--- Material for this task ---

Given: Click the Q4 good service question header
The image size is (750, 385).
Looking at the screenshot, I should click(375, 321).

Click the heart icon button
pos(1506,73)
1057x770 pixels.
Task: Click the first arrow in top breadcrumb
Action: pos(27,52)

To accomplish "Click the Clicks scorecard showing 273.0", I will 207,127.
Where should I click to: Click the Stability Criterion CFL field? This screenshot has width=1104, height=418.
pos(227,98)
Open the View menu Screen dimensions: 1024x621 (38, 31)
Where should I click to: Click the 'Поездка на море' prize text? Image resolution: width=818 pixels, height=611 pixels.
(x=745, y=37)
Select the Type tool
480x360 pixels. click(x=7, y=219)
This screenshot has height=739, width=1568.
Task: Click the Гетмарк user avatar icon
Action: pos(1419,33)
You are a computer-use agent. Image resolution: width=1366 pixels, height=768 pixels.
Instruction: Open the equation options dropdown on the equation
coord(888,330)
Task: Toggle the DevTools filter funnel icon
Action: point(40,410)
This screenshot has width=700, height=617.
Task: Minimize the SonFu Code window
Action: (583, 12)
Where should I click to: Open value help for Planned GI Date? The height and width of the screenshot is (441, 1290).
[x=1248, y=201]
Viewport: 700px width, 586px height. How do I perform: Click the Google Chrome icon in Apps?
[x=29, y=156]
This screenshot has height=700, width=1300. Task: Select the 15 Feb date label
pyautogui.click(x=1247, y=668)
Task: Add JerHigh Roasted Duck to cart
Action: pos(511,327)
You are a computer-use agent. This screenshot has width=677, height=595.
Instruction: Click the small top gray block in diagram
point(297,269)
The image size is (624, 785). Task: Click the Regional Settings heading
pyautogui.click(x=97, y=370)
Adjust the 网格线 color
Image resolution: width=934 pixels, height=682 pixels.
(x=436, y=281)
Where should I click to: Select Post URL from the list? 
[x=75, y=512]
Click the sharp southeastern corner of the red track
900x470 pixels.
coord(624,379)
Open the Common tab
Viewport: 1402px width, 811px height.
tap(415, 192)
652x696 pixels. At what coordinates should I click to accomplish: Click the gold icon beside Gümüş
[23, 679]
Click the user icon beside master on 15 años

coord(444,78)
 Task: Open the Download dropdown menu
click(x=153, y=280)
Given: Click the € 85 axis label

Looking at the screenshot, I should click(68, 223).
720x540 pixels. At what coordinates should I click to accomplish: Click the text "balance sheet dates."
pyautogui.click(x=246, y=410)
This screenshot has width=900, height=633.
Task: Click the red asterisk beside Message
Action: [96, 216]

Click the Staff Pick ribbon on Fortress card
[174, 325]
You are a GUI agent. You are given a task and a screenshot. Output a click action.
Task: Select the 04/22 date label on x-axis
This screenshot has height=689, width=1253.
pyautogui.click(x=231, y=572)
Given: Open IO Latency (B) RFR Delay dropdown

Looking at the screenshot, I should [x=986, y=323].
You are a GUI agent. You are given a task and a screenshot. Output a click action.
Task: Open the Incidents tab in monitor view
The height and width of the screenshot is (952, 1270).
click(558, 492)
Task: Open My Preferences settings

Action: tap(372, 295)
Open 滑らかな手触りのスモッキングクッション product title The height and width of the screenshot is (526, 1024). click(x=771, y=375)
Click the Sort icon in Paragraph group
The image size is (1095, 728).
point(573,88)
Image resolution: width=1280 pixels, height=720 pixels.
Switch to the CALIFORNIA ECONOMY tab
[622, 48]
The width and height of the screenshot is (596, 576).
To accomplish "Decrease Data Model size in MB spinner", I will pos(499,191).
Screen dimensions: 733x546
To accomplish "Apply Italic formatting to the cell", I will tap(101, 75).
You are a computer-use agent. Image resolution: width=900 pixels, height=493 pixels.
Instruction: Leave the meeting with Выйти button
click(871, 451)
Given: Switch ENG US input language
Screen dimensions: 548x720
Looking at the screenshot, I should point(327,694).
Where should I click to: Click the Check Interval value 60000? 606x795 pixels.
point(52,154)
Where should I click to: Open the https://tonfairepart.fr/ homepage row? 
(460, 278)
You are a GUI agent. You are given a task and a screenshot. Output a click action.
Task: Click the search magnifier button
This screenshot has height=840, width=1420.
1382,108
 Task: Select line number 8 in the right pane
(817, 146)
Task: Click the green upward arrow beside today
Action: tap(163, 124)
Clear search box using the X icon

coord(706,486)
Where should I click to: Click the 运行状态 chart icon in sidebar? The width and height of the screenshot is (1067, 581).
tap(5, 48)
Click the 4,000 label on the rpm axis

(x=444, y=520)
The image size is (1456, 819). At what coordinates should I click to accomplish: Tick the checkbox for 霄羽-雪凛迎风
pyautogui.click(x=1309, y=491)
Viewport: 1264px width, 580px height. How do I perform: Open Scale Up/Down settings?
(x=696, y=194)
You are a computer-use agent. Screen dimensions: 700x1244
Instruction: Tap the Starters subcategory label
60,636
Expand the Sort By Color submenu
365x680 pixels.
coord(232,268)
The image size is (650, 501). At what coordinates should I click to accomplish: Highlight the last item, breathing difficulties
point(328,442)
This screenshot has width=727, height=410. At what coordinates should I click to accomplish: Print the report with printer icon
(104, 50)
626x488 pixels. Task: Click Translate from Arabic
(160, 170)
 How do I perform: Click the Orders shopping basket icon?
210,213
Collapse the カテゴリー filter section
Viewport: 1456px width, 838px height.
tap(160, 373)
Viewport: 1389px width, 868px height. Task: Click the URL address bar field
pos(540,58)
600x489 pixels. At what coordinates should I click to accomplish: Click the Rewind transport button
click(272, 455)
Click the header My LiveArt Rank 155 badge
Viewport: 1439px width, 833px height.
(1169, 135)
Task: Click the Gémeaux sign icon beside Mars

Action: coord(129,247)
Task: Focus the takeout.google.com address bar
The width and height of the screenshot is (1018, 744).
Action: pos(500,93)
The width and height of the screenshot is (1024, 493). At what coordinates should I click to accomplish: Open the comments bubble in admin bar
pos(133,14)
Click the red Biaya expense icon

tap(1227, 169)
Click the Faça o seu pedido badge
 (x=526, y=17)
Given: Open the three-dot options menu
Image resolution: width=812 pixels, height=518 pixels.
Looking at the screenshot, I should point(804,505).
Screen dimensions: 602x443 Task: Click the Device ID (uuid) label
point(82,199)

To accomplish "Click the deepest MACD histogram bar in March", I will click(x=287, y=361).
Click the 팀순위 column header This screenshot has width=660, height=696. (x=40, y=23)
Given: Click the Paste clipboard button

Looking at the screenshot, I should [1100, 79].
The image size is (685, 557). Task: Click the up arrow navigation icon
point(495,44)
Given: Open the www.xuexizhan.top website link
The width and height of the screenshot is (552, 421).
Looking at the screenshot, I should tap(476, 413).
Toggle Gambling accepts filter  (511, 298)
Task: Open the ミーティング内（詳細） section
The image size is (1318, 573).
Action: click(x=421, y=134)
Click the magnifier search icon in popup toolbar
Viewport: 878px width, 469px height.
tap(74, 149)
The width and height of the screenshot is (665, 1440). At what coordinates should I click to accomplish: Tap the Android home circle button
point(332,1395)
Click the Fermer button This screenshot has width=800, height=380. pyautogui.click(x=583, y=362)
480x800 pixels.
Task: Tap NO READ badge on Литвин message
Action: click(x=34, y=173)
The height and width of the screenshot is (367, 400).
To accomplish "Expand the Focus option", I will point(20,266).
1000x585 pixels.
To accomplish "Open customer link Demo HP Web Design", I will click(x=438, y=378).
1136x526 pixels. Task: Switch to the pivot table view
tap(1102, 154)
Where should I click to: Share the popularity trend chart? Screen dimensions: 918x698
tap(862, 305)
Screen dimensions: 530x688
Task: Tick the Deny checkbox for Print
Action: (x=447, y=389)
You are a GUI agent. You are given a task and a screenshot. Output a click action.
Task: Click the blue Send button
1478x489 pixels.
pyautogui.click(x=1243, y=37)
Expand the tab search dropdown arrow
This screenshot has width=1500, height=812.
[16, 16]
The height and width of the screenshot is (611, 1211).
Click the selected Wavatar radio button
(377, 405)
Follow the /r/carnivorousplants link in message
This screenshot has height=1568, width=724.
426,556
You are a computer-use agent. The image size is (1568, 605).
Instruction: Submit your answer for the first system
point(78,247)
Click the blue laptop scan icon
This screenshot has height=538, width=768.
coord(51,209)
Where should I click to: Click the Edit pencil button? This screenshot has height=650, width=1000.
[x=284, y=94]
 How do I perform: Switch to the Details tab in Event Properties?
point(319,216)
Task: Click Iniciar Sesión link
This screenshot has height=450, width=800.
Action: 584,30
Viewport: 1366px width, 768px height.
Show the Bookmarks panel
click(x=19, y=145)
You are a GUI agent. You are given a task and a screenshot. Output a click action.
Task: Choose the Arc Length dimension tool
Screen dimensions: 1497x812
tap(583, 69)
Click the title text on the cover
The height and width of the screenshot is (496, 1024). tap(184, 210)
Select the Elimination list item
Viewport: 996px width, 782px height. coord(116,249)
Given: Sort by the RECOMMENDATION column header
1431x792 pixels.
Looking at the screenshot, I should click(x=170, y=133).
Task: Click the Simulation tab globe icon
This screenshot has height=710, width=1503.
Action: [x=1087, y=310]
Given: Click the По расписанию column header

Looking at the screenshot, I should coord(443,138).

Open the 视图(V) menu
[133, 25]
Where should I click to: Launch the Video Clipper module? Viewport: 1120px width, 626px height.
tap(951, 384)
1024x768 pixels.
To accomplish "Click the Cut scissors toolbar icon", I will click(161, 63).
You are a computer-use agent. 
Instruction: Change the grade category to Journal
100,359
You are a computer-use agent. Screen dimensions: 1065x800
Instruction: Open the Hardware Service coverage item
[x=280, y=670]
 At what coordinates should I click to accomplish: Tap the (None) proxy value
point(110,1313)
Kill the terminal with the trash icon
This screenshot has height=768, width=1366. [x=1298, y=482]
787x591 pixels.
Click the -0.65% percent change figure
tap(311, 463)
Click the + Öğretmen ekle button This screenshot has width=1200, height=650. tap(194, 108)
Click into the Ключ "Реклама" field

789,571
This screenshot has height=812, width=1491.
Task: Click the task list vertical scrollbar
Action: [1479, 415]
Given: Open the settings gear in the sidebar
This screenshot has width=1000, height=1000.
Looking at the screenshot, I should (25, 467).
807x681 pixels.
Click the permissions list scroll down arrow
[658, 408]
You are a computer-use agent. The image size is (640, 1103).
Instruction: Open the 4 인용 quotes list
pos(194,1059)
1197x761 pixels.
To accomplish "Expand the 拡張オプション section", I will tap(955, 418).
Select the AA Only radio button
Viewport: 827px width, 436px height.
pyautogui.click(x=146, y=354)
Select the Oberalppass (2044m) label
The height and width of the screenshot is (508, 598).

---

Using only the entries above, output the line with "The width and height of the screenshot is (552, 421).", the line with "1000x585 pixels.", and all lines between them, exactly as they stand.

Response box:
The width and height of the screenshot is (552, 421).
Looking at the screenshot, I should tap(476, 413).
Toggle Gambling accepts filter  (511, 298)
Task: Open the ミーティング内（詳細） section
The image size is (1318, 573).
Action: click(x=421, y=134)
Click the magnifier search icon in popup toolbar
Viewport: 878px width, 469px height.
tap(74, 149)
The width and height of the screenshot is (665, 1440). At what coordinates should I click to accomplish: Tap the Android home circle button
point(332,1395)
Click the Fermer button This screenshot has width=800, height=380. pyautogui.click(x=583, y=362)
480x800 pixels.
Task: Tap NO READ badge on Литвин message
Action: click(x=34, y=173)
The height and width of the screenshot is (367, 400).
To accomplish "Expand the Focus option", I will point(20,266).
1000x585 pixels.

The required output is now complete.